----- TEXT PROVIDED
December 17, 2021
This article is transcreated by Angela Ni.
When talking about fashion, people might immediately think of all those glamorous models walking on the runway wearing dashing haute-couture. Or they might think of those key influencers on social media posting different garments and tagging #ootd (outfit of the day) every day. But what about fashion and its impact on the environment? Nonetheless, the mindblowing fact is that the fashion industry actually contributes to a carbon footprint bigger than even the airline industry. It is reported that H&M sells as many as three billion pieces of clothing per year. Therefore, in order to save the planet, the British Fashion Council argues that "consumers should buy half as many clothes and retailers should offer in-store repairing services to combat fashion industry’s impact on the climate".
However, buying fewer garments does not necessarily mean turning away from being fashionable. Actually, by using an intelligent outfit planning app, consumers can still draw new aspirations for clothes matching solutions and discover new styles. They will still be able to come up with various styles by mixing and matching limited garments.
An intelligent outfit planning app, like Stylepedia, is a wardrobe app that helps users discover new styles. Its key features include the ability to curate a digital closet, personalized style recommendations, all powered by a reverse image search system.
This article serves as a tutorial on building an intelligent outfit planning app using a vector database for vector similarity search and data management.
The reverse image search system is divided into offline and online components.
Offline, images are vectorized and inserted into a vector database. In the data workflow, fashion photographs are converted into 512-dimensional feature vectors using object detection and feature extraction models. The vector data is then indexed and added to the vector database.
Online, the image database is queried and similar images are returned to the user. Similar to the offline component, a query image is processed by object detection and feature extraction models to obtain a feature vector. Using the feature vector, the vector database searches for TopK similar vectors and obtains their corresponding image IDs. Finally, after post-processing (filtering, sorting, etc.), a collection of fashion photographs similar to the query image are returned.
----------
----- DATA SECTION
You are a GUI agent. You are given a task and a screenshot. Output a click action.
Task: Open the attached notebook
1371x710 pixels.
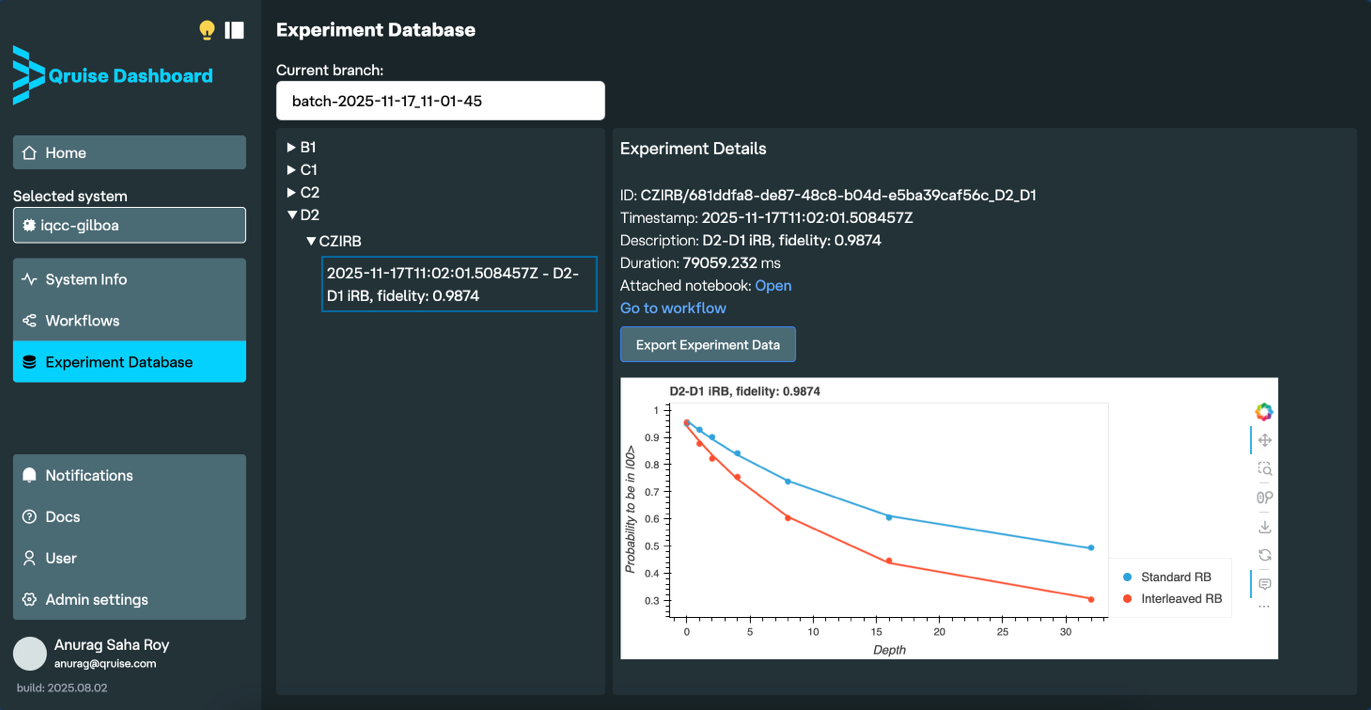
----------
## WHAT IS REQUIRED
Copy out the passage of the outfit planning app article above, starting with "The reverse image" and going on through "image are returned.", keeping every word unchanged.

## OUTPUT OF THE EXERCISE
The reverse image search system is divided into offline and online components.
Offline, images are vectorized and inserted into a vector database. In the data workflow, fashion photographs are converted into 512-dimensional feature vectors using object detection and feature extraction models. The vector data is then indexed and added to the vector database.
Online, the image database is queried and similar images are returned to the user. Similar to the offline component, a query image is processed by object detection and feature extraction models to obtain a feature vector. Using the feature vector, the vector database searches for TopK similar vectors and obtains their corresponding image IDs. Finally, after post-processing (filtering, sorting, etc.), a collection of fashion photographs similar to the query image are returned.